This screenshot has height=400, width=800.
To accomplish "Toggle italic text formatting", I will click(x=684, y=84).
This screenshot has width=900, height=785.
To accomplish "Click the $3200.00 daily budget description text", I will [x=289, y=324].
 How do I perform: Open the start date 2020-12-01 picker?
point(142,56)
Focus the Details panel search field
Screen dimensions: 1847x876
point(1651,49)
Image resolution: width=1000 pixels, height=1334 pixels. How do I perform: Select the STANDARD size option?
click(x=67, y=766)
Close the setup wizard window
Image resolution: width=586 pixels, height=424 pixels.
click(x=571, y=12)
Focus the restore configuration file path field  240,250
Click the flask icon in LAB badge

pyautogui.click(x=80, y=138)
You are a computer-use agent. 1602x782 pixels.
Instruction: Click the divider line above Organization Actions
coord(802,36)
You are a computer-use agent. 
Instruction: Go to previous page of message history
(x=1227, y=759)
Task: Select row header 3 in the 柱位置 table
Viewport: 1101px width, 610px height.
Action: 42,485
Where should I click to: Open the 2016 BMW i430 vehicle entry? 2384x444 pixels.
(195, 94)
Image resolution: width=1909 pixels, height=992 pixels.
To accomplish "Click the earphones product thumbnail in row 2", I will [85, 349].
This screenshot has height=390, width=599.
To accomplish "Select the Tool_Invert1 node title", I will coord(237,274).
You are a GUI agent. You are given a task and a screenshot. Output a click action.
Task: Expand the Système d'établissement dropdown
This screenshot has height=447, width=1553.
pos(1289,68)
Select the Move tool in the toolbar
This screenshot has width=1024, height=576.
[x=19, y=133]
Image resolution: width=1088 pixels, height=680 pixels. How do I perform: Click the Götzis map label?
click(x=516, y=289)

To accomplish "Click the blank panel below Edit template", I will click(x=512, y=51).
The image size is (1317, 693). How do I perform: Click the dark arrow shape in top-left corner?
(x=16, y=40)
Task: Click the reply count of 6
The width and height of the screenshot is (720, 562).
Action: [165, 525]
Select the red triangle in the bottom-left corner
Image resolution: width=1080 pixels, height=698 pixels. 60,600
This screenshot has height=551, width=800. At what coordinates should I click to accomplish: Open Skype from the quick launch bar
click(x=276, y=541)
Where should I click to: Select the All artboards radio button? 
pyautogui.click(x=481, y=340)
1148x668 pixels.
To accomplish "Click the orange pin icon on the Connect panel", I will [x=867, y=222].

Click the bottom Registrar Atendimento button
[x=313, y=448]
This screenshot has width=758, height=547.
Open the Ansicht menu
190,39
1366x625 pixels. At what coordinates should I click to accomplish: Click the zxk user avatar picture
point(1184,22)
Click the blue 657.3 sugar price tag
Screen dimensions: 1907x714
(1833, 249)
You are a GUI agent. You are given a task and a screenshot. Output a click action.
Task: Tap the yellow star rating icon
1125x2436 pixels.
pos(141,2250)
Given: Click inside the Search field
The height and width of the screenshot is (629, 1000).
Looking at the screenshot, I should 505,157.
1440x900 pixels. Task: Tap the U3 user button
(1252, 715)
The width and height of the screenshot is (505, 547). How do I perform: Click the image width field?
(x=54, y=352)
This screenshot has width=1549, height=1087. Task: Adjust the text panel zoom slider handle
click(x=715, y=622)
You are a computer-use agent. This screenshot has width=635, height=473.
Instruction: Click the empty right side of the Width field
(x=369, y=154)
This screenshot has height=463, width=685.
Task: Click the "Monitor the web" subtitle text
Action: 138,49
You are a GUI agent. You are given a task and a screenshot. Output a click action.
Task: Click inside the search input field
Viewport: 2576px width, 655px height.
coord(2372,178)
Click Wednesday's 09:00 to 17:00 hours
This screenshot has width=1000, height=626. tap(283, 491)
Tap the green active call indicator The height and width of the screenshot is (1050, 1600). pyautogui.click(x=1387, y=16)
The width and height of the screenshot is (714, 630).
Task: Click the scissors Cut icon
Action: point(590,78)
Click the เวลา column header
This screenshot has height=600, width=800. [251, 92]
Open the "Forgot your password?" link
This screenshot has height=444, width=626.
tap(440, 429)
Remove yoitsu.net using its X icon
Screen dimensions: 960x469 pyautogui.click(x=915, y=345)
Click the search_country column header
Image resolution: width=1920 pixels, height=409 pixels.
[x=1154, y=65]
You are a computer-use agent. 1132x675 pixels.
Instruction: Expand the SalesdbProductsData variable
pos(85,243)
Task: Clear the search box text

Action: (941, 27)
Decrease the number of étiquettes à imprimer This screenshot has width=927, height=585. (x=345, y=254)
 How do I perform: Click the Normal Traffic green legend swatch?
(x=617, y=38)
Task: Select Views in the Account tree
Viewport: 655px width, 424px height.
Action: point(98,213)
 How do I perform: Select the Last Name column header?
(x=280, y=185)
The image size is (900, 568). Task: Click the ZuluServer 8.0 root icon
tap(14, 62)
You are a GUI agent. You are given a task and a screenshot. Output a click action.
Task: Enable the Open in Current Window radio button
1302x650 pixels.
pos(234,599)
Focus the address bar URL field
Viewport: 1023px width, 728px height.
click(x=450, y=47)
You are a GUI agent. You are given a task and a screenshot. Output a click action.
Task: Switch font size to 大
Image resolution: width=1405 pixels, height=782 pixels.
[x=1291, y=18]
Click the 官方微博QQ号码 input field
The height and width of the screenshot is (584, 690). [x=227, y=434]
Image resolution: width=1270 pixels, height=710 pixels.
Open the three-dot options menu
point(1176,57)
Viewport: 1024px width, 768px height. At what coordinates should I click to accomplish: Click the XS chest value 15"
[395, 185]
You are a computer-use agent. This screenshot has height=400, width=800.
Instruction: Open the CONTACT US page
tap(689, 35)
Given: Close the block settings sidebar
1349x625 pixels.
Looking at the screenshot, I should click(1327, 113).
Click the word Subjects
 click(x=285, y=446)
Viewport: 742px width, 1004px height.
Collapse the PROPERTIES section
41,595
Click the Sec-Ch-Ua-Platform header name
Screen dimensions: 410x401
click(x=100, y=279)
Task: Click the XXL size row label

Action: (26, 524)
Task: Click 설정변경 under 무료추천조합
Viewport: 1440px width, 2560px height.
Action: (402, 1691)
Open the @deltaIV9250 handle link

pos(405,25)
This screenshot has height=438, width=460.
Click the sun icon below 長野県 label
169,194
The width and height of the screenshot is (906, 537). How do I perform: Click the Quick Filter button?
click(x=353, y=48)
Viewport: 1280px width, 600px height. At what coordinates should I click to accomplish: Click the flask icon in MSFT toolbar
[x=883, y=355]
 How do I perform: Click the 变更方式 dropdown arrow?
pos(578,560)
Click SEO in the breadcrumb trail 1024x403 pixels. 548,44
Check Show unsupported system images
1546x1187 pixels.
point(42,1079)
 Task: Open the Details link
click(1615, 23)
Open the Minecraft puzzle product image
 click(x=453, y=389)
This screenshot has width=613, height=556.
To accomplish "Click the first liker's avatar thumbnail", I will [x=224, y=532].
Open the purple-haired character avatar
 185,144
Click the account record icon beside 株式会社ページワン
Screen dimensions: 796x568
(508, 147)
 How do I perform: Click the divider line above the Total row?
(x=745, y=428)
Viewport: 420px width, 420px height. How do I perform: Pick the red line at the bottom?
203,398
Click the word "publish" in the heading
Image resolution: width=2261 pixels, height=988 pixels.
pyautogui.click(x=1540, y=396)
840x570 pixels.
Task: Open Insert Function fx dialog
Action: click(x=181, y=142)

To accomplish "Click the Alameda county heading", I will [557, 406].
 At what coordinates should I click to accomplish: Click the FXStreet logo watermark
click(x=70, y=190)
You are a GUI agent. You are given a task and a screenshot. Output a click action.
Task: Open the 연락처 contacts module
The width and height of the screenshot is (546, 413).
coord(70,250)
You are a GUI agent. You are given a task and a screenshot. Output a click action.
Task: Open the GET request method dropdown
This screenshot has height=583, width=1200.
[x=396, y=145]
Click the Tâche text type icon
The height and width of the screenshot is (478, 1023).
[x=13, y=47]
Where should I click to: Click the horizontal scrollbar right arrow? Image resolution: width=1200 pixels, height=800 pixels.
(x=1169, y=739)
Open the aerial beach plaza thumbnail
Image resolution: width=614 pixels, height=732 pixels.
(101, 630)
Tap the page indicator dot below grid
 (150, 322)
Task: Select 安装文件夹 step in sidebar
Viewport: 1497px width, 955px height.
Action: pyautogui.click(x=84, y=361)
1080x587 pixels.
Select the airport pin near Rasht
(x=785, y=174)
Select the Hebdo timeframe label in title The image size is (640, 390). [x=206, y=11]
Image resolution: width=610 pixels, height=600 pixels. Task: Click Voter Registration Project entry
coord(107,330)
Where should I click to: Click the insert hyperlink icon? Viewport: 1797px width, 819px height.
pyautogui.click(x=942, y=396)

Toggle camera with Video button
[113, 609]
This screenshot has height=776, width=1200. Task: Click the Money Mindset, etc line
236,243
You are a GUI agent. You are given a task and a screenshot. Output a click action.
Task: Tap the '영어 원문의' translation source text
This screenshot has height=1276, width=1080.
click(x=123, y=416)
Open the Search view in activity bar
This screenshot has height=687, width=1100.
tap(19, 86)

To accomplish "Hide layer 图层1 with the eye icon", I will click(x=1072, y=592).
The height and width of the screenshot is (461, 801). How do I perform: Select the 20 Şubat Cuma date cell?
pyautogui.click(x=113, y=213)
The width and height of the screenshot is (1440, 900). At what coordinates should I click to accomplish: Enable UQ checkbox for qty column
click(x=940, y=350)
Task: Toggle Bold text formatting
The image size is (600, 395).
····················
- ACTIVITY: Copy, from the material above, each line in which the string "computer" occurs.

- YOUR SOLUTION:
You are a computer-use agent. 1602x782 pixels.
You are a computer-use agent. 
You are a computer-use agent. This screenshot has width=635, height=473.
You are a computer-use agent. 1132x675 pixels.
You are a computer-use agent. This screenshot has height=400, width=800.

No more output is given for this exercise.